WORK TO BE COMPLETED:
Return exactly the lines below, starting with the one that has "Image resolution: width=1366" and going on through the one that has "Viewport: 752px width, 732px height.".

DATA SHOWN:
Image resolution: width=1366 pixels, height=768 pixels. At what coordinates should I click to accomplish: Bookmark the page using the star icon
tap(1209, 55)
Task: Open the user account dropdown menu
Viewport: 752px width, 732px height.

* * *

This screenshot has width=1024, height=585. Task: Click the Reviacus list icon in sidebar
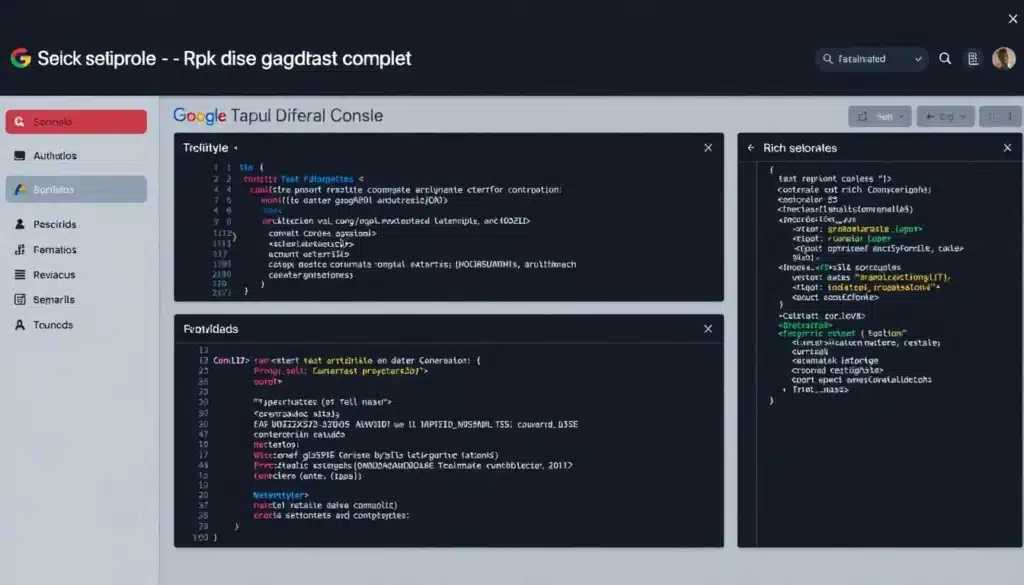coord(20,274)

==

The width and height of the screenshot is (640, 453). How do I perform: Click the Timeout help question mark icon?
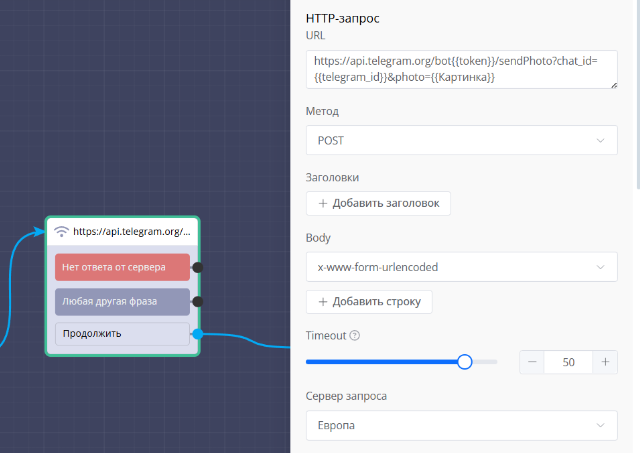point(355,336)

TASK RESULT:
Image resolution: width=1366 pixels, height=768 pixels. At what coordinates should I click to accomplish: Bookmark the page using the star icon
tap(1209, 55)
Task: Open the user account dropdown menu
Viewport: 752px width, 732px height.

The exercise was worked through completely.